*Material provided*
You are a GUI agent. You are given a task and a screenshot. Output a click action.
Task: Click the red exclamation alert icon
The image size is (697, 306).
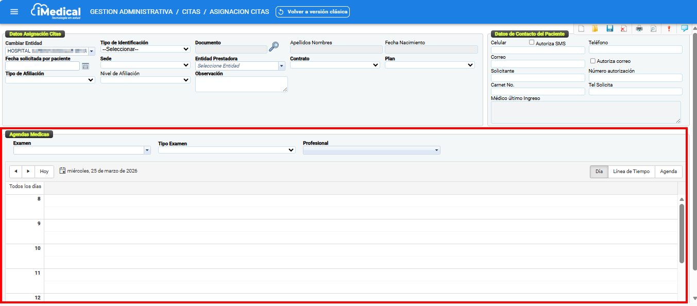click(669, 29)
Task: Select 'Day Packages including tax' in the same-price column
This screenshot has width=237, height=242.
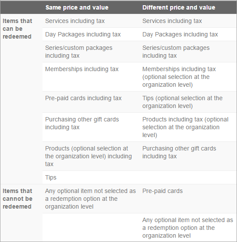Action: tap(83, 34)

...

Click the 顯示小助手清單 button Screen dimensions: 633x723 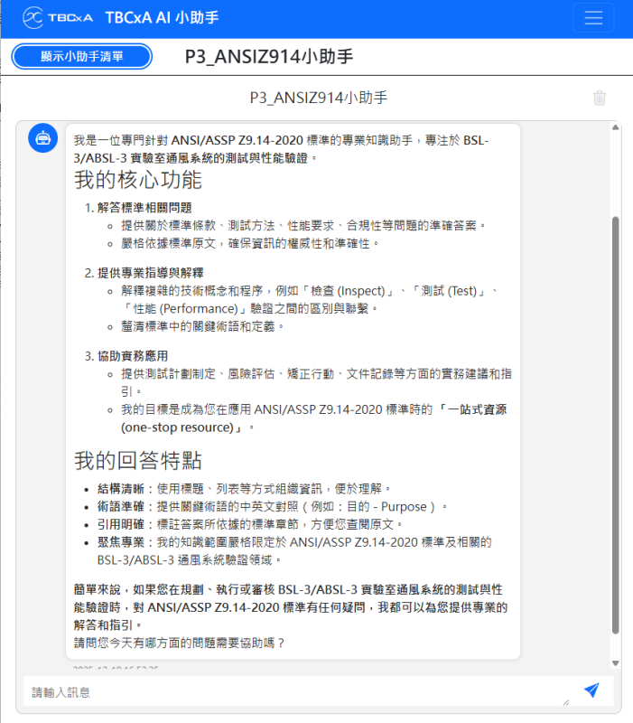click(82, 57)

*Problem to solve*
Quote the lines above exactly, starting with the one that has "You are a GUI" and ending with the one that has "Task: Select 'Day"; drop the pictures and include nothing else.

*Problem solution*
You are a GUI agent. You are given a task and a screenshot. Output a click action.
Task: Click the red exclamation alert icon
The image size is (697, 306).
click(669, 29)
Task: Select 'Day Packages including tax' in the same-price column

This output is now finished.